Todos conocemos personas que simplemente con su presencia dan seguridad y tranquilidad. Algo que necesitamos cuando estamos llevando a cabo alguna empresa, ya sea grande o pequeña. Estas personas hacen que todo a su alrededor esté más tranquilo y sereno, pues dan un grado de confianza y seguridad que está al alcance de muy pocos. Son necesarias en todos los ámbitos de la vida, pues sabes que cuando están, trabajas y actúas con la seguridad de saber que ante cualquier dificultad que se te pueda presentar tendrás la ayuda, el consejo, la solución que necesitas y esas palabras de ánimo que te hacen levantarte de nuevo y seguir caminando. Quizás sea porque te descargan de responsabilidad, quizás porque tengan autoridad moral sobre ti y sabes que ante la dificultad no van a dudar en ayudarte en lo que necesites, quizás porque con la experiencia de vida que tienen te darán buenos consejos… el caso es que teniéndolos a tu lado todo es mucho mejor.
Por norma estas personas son siempre prudentes y saben estar en su sitio dejando que cada uno saque lo mejor de sí y se desenvuelva con todas sus capacidades.
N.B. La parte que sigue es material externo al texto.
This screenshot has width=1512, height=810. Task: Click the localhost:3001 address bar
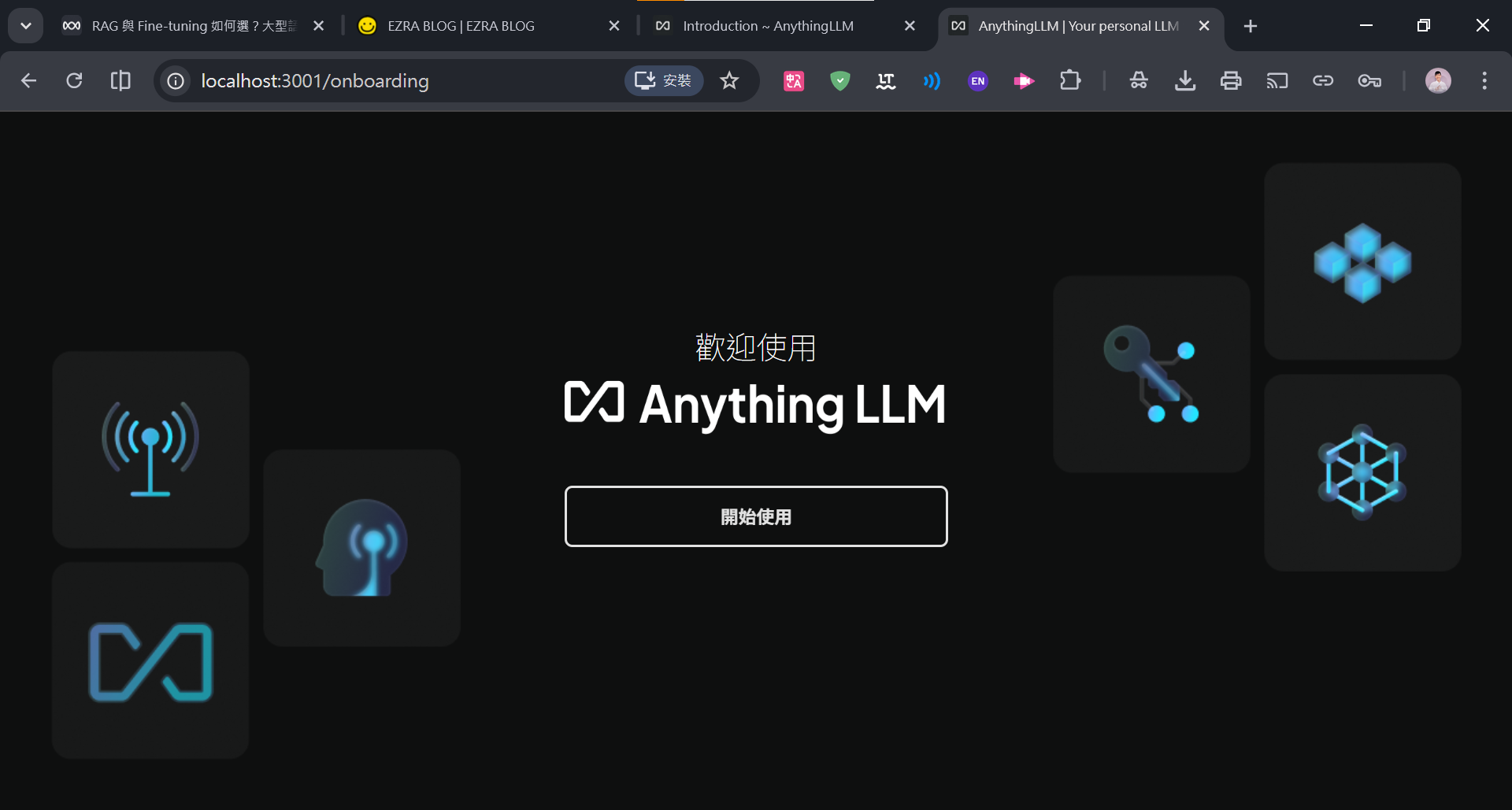[394, 80]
Sus palabras son siempre escuchadas cuando hablan, pues no buscan su beneficio personal, sino que todo salga de la mejor manera posible, porque lo importante es potenciar al otro, vivir en esa actitud de servicio hacia los demás, guardando silencio en la acción y corrigiendo desde la prudencia y el amor para ayudar a crecer a los demás. Para nada son personas soberbias, sino humildes y sencillas que tienen el don de calmar y serenar. No buscan nunca el reconocimiento, sino que el evangelio se pueda seguir haciendo realidad en cada rincón de su entorno, porque tienen claro que al único que hay que honrar y alabar es al Señor que todo lo sabe y todo lo recompensa, porque cuando se trata del Evangelio hay que saber que lo importante es que se pone en práctica y no quién lo pone en práctica, pues ya se encarga el Señor de que lo sembrado de fruto abundante. Hay veces que los hombres empañamos nuestras acciones cuando buscamos reconocimientos, halagos, palmaditas en la espalda.
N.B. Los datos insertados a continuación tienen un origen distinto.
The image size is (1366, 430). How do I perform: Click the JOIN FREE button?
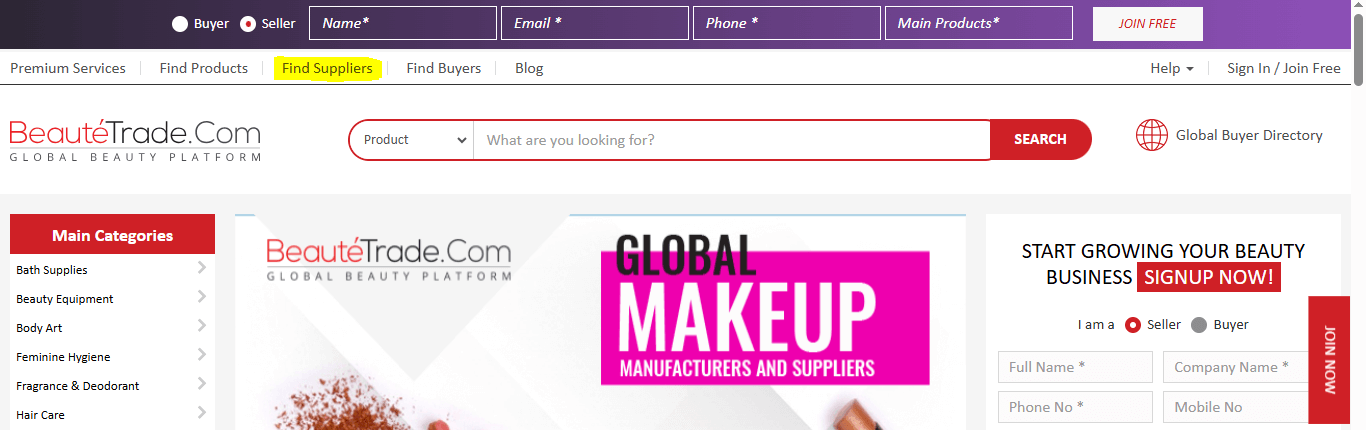[x=1147, y=24]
Jesús lo dice en el Evangelio: «Mi doctrina no es mía, sino del que me ha enviado; el que esté dispuesto a hacer la voluntad de Dios podrá apreciar si mi doctrina viene de Dios o si hablo en mi nombre. Quien habla en su propio nombre busca su propia gloria; en cambio, el que busca la gloria del que lo ha enviado, ese es veraz y en él no hay injusticia» (Jn 7, 16-18). El mismo Jesús no busca ningún reconocimiento, ningún halago, sólo dar a conocer la voluntad de Dios, la misión para la que ha sido enviado. Jesús quiere que se de gloria a Dios, lo dice constantemente cuando alza la mirada al cielo antes de hacer un milagro. Cristo siempre habla en el nombre del Padre para que sea glorificado; como los discípulos hablan en el nombre de Jesucristo cuando comienzan a predicar el Evangelio después de Pentecostés.
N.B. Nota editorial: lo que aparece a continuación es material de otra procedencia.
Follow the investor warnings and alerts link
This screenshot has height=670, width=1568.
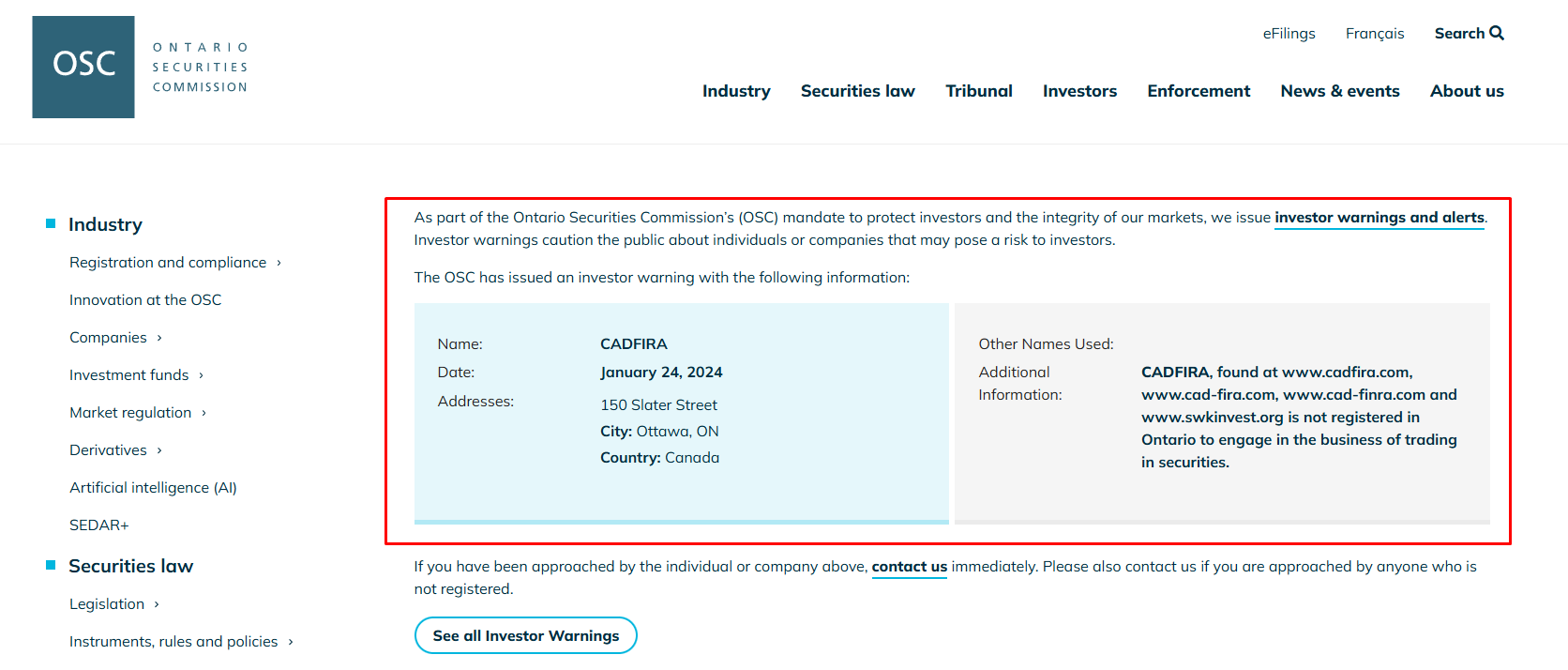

Y la pregunta es: “¿En nombre de quién hablas tú?” Que sea siempre en el nombre del Señor, para que tu vida sea un continuo testimonio compartiendo tu fe con los que te rodean, sin desentenderte del Evangelio y mimando tu vida espiritual como el mayor tesoro que Dios ha puesto en sus manos. Sé referencia en tu entorno por cómo vives y buscas siempre el bien de los demás. Que Cristo sea el centro de tu vida, que el Evangelio sea tu norma de vida para que con tu testimonio anuncies el Reino de Dios como lo hizo Cristo y los apóstoles: dando la vida sin esperar nada a cambio. Todas aquellas personas que dan seguridad a los demás lo son porque viven con coherencia, poniendo en práctica todo aquello que creen, sirviendo a los demás sin buscar reconocimiento, compartiendo su experiencia de fe en todo momento, sin avergonzarse de ser cristiano ni de hablar de algo que no está tan de moda en nuestra sociedad: Dios. Quien comparte su fe, habla de Dios desde el corazón. Sé prudente respetando los procesos personales de cada uno, llevando siempre a la verdad desde la sencillez y tu testimonio personal, para que contagies a Dios a través de lo cotidiano, con constancia y perseverancia. Quien tiene a Dios nada teme, está seguro porque «ha cimentado su casa sobre roca» (Mt 7, 25). Que Dios sea tu verdadera y única seguridad siempre.